SELECTED TEXT
# 2000 Frontier - Air Conditioning not turning on?



## kkspeed (Jul 7, 2004)

I have a 2000 4 Cyl, 2WD, King Cab Frontier with 60,000 miles.

I've been having a sporatic problem with the AC turning on. The system blows cold "when" it turns on, but recently, the compressor doesn't engage when I push the AC button and turn on the fan. The light on the AC Button turns on (blue), but the compressor doesn't engage. I wait a while and then it system activates.

I put a gauge on the system and it appears to be full of Freon.

Any assistance would be appreciated!


----------



## nissanmadness (Sep 18, 2006)

kkspeed said:


> I have a 2000 4 Cyl, 2WD, King Cab Frontier with 60,000 miles.
> 
> I've been having a sporatic problem with the AC turning on. The system blows cold "when" it turns on, but recently, the compressor doesn't engage when I push the AC button and turn on the fan. The light on the AC Button turns on (blue), but the compressor doesn't engage. I wait a while and then it system activates.
> 
> ...


Check for loose or dirty connections on your compressor. Make sure the engine ground strap is tight. Check that the a/c relay is plugged in all the way. You may have a lazy relay. Try using one from another circuit, and see if it doesn't improve.

DATASET EXTRACT

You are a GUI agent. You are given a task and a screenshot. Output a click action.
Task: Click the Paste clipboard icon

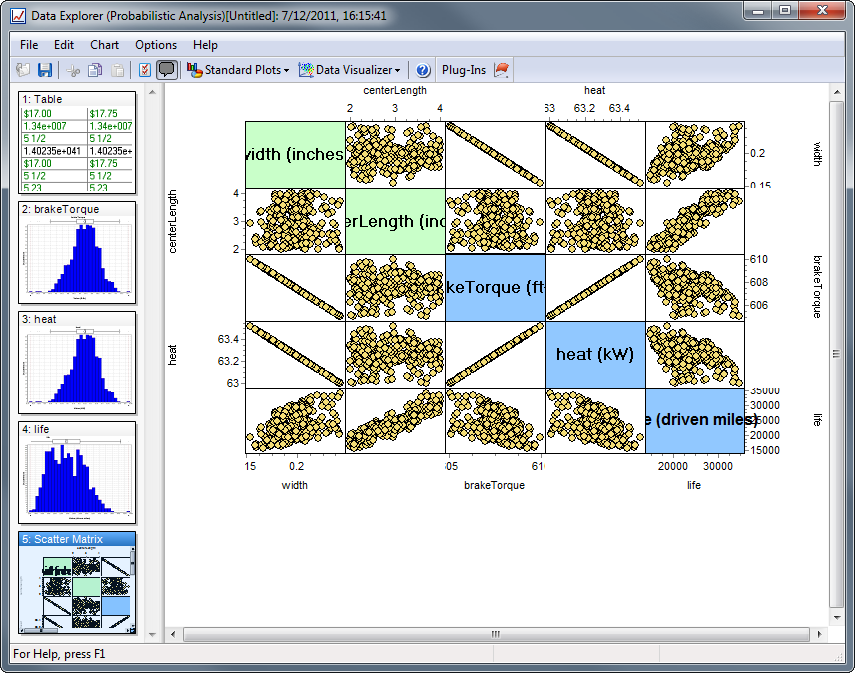point(118,70)
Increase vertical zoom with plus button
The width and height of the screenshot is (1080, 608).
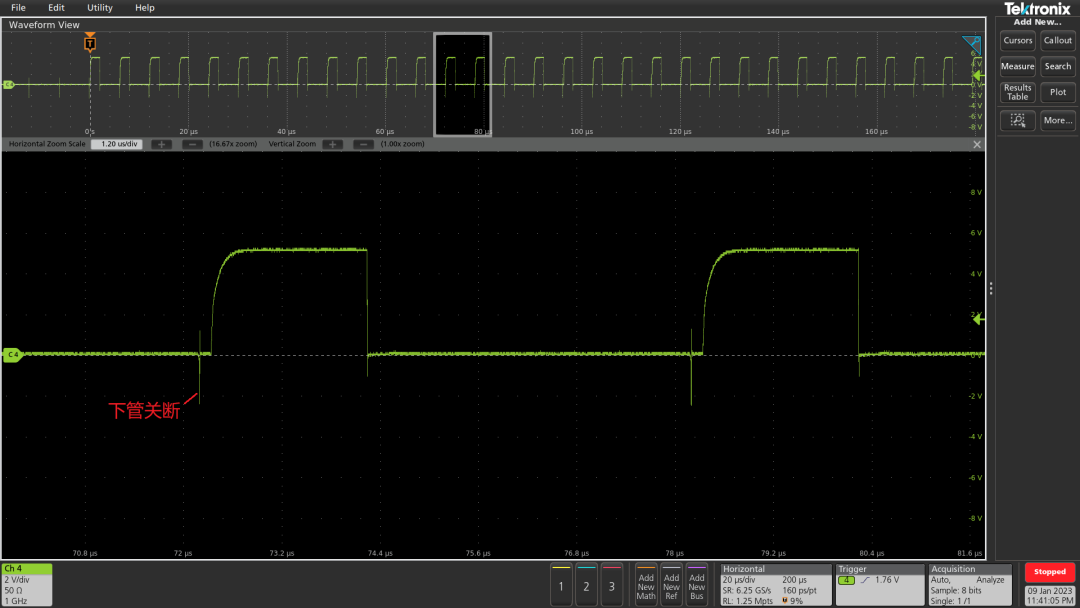pyautogui.click(x=332, y=144)
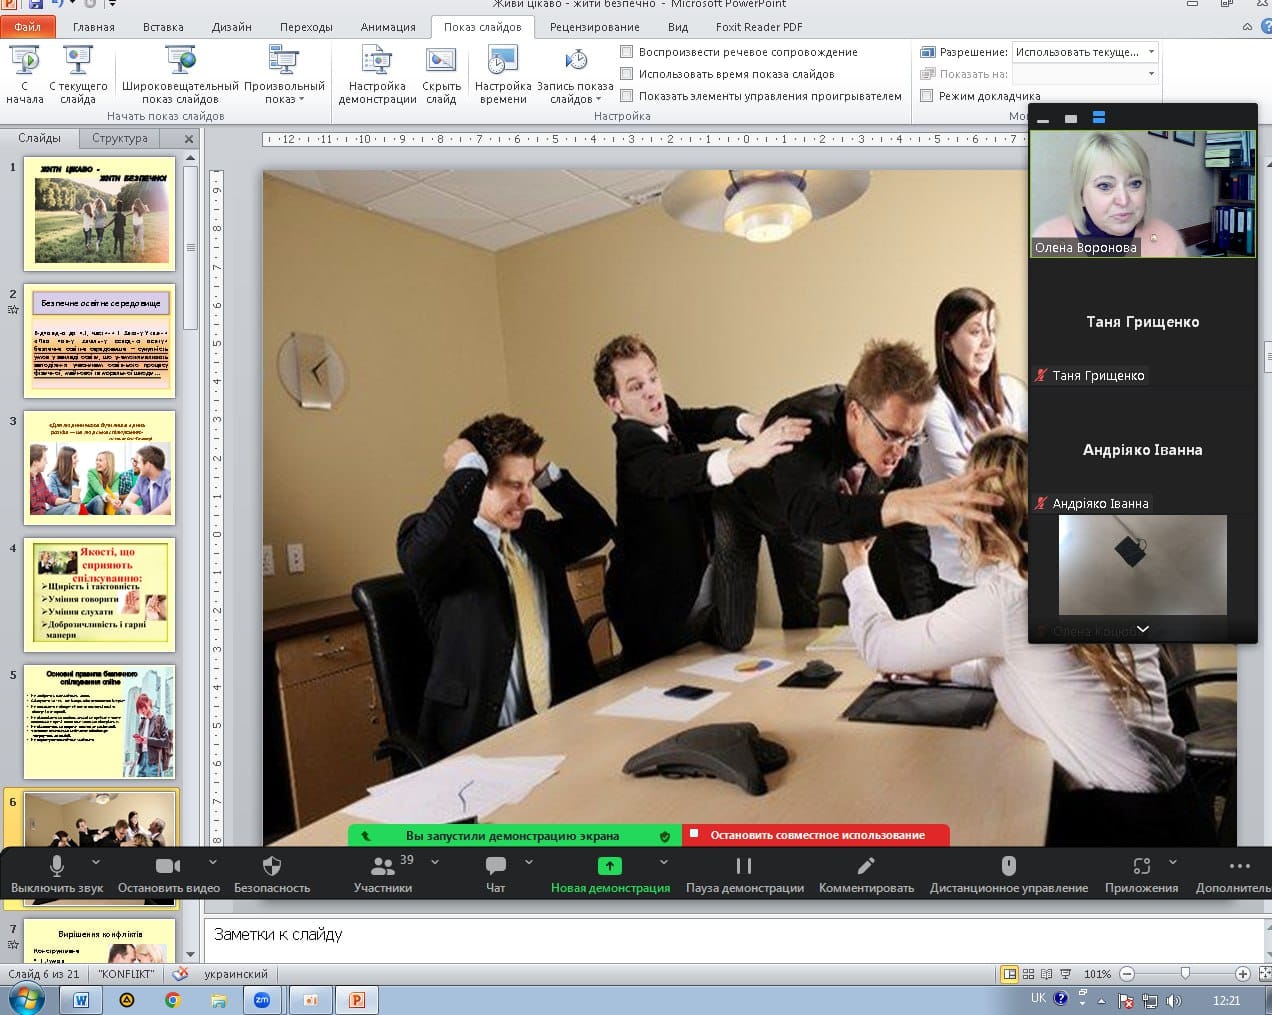Click the Stop video camera icon
Screen dimensions: 1272x1015
168,866
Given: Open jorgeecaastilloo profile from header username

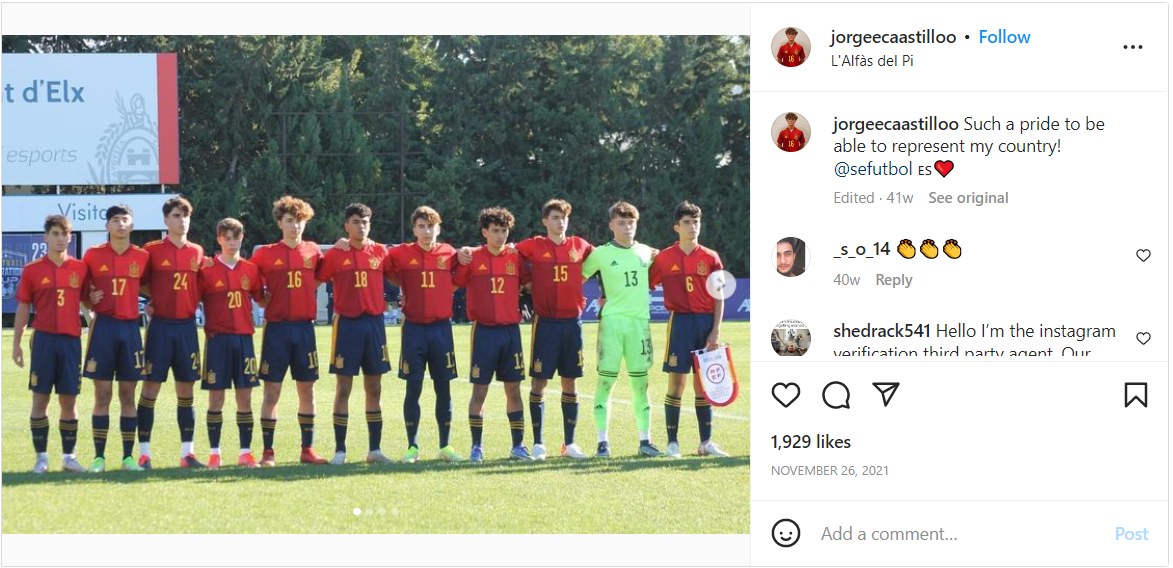Looking at the screenshot, I should [892, 37].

SHORT TASK 1
From the Frontier air-conditioning thread, reproduce the stretch from "# 2000 Frontier" through "full of Freon.".
SHORT TASK 2
Decide whether each statement agrees with the Frontier air-conditioning thread. Answer yes or no and quote the words that settle it.
(a) The truck in the first post has 60,000 miles on it.
(b) When the AC button is pressed, its light turns on red.
(c) The reply advises checking that the engine ground strap is tight.
SHORT TASK 3
List every check or action that the reply in the Frontier air-conditioning thread tells the first poster to carry out.
Work from the Frontier air-conditioning thread alone, not the material.

TASK SOLUTION 1
# 2000 Frontier - Air Conditioning not turning on?



## kkspeed (Jul 7, 2004)

I have a 2000 4 Cyl, 2WD, King Cab Frontier with 60,000 miles.

I've been having a sporatic problem with the AC turning on. The system blows cold "when" it turns on, but recently, the compressor doesn't engage when I push the AC button and turn on the fan. The light on the AC Button turns on (blue), but the compressor doesn't engage. I wait a while and then it system activates.

I put a gauge on the system and it appears to be full of Freon.

TASK SOLUTION 2
(a) Yes: "with 60,000 miles"
(b) No: "The light on the AC Button turns on (blue)"
(c) Yes: "Make sure the engine ground strap is tight."

TASK SOLUTION 3
- Check for loose or dirty connections on the compressor.
- Make sure the engine ground strap is tight.
- Check that the a/c relay is plugged in all the way.
- Try using a relay from another circuit.